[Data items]
________
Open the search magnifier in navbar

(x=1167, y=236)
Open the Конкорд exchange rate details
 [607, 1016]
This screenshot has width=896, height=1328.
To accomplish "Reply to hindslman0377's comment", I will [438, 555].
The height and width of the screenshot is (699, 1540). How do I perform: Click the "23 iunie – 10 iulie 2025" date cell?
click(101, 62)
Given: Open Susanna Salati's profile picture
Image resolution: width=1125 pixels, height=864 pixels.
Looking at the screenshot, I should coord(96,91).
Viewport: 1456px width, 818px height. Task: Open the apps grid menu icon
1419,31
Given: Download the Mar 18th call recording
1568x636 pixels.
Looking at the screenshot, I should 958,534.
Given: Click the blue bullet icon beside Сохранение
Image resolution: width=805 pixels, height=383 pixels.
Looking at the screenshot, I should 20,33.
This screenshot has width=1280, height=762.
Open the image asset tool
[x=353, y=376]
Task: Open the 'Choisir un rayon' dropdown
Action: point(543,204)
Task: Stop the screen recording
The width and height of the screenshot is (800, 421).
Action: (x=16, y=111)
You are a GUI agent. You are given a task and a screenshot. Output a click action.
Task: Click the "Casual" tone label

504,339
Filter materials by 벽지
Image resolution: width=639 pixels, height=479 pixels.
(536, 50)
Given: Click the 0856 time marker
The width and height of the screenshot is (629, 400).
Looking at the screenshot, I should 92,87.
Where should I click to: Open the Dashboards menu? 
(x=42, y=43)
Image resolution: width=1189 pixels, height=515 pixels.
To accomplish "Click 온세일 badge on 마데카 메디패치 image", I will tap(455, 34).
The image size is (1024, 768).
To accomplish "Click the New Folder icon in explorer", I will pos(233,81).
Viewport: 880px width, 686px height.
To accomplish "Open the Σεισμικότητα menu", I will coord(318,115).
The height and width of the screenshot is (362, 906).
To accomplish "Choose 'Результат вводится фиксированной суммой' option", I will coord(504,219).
________
- What is required
Copy out all lines above holding "recording".

- Task output
Given: Download the Mar 18th call recording
Task: Stop the screen recording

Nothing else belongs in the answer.